I finished reading a new book on Saturday that I think many baseball fans in the reading audience would enjoy, “Baseball in Alabama: Tales of Hardball in the Heart of Dixie” by Doug Wedge.
Released on May 28 by The History Press, this 224-page book features a wide variety of Alabama baseball tales, and I found it to be a quick, enjoyable read. Wedge does a good job of discussing well-known Alabama baseball legends like Hank Aaron, Willie Mays, Willie McCovey, Ozzie Smith, Bo Jackson and Tim Hudson, but he does an even better job of telling about lesser-known players with Alabama ties like Alex Grammas, Bob Veale, Ron Jackson, Britt Burns, Gary Redus, Mackey Sasser, Chris Hammond, Todd Jones and others.
As you would imagine, much of the book discusses the Major League players that Alabama has produced over the years, but the book also discusses college and junior college baseball in Alabama and the many success stories that those programs have produced over the years. Featuring a foreword by Hal Baird, who served as Auburn University’s head baseball coach from 1985 to 2000, Wedge highlights the humble high school, JUCO and college beginnings of such stars as Tim Hudson and others. Throughout it all, Wedge shows how their hard work, determination – and a little luck – paid off in the end for many of those players.

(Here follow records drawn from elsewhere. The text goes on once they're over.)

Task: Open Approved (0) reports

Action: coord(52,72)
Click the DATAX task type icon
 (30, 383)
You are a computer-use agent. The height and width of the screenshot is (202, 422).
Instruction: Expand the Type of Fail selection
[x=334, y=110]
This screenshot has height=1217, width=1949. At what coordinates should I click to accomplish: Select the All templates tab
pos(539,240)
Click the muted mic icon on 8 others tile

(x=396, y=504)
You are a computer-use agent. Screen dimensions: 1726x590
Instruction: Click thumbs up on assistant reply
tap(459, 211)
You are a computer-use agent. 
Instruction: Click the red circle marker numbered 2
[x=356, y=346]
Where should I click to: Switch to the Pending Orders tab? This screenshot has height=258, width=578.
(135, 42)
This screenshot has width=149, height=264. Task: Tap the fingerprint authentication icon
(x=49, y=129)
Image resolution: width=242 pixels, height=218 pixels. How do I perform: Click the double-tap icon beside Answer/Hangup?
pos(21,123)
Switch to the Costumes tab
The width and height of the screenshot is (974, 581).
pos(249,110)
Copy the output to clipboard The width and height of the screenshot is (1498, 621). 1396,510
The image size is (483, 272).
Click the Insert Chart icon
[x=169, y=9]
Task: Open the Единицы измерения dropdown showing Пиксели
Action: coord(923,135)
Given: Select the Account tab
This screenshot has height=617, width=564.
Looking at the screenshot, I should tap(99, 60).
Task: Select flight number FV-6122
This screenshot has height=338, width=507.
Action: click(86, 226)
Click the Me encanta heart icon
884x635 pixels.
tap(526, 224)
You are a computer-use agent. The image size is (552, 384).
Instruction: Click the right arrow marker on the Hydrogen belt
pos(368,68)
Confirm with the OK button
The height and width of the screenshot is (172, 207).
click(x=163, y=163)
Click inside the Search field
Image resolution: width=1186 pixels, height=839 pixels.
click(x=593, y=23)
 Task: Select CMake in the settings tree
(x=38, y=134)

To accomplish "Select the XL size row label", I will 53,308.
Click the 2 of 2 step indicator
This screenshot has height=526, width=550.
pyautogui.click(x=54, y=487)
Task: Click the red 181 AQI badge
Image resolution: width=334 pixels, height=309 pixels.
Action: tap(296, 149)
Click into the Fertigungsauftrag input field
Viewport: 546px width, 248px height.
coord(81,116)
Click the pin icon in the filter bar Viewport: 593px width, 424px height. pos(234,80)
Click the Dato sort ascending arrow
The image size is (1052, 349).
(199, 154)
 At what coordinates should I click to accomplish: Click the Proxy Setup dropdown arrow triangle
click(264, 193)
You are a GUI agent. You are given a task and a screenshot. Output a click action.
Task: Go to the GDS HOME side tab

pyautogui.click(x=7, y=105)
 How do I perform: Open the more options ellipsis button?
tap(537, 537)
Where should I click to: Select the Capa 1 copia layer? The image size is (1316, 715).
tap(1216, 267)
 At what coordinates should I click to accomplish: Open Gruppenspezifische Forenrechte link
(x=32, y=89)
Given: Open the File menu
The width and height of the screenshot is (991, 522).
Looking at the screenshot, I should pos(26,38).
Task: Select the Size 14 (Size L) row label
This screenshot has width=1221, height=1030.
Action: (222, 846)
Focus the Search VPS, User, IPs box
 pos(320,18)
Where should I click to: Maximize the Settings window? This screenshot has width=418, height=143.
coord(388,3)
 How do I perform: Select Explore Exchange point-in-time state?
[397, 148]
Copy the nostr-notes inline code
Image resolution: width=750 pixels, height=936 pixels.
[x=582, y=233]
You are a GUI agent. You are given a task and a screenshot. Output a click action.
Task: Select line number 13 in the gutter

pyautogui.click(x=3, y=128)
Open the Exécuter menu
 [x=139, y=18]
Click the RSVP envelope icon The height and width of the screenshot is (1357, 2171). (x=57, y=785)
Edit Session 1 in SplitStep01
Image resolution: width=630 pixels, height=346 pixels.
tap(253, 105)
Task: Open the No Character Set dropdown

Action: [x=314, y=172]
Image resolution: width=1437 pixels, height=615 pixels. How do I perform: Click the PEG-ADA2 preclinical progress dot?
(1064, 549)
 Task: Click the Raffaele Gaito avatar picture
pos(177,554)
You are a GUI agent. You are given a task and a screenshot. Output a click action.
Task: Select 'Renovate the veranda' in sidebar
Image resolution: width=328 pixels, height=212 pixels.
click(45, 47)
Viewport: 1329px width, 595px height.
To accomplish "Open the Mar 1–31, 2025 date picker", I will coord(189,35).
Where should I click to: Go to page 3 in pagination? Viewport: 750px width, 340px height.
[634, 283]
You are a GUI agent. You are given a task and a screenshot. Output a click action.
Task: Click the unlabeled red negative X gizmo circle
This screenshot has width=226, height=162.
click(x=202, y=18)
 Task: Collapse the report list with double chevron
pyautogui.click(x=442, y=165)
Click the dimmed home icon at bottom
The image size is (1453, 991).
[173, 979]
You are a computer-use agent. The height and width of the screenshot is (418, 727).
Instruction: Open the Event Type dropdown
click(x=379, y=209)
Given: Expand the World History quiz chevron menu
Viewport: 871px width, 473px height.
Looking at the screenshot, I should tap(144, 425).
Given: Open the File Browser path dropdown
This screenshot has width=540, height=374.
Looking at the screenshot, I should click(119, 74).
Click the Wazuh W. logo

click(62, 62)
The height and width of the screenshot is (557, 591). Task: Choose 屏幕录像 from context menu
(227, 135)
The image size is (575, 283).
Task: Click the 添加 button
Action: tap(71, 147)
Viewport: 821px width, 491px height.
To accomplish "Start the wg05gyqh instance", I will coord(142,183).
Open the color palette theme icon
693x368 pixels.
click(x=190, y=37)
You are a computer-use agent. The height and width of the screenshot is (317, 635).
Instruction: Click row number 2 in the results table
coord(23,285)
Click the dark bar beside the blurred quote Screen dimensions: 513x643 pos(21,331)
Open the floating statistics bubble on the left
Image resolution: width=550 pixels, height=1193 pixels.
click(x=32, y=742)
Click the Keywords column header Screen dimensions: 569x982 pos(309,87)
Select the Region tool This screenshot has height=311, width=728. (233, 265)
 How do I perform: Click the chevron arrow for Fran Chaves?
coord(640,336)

I especially enjoyed the portions of the book that talked about Minor League teams in Alabama, including the old Mobile Bears teams of the 1950s, the Birmingham Barons, and the now-defunct Montgomery Rebels and Huntsville Stars. Much of the book also describes historic Rickwood Field in Birmingham, which is the oldest professional baseball park still in use in the United States. Nicknamed “Old Rickety-wood,” this 10,800-seat ball park was built in 1910 and is one of the few ballparks listed on the National Register of Historic Places.
As with many history books, a close reading of “Baseball in Alabama” shows just how much has changed over the years and how much has stayed the same. No matter when or where in Alabama they were born, many of Alabama’s most famous baseball players had much in common when it comes to their love for the game and their willingness to give back to their communities once their playing days were over. As the book shows, many of Alabama’s best all-time players later became coaches, at many different levels of baseball, and they continue to pass on their baseball skills and knowledge to the state’s up-and-coming crop of baseball athletes.
In the end, as a lifelong baseball fan, I consider myself generally well-versed when it comes to Alabama baseball history, but I was pleasantly surprised to read a lot that I didn’t know about Alabama baseball in Wedge’s new book. He took the subject to a deeper level that both serious and casual fans will find enjoyable and fun to read. With that said, if you’re a baseball lover, who also likes to read, do yourself a favor and get a copy of “Baseball in Alabama.”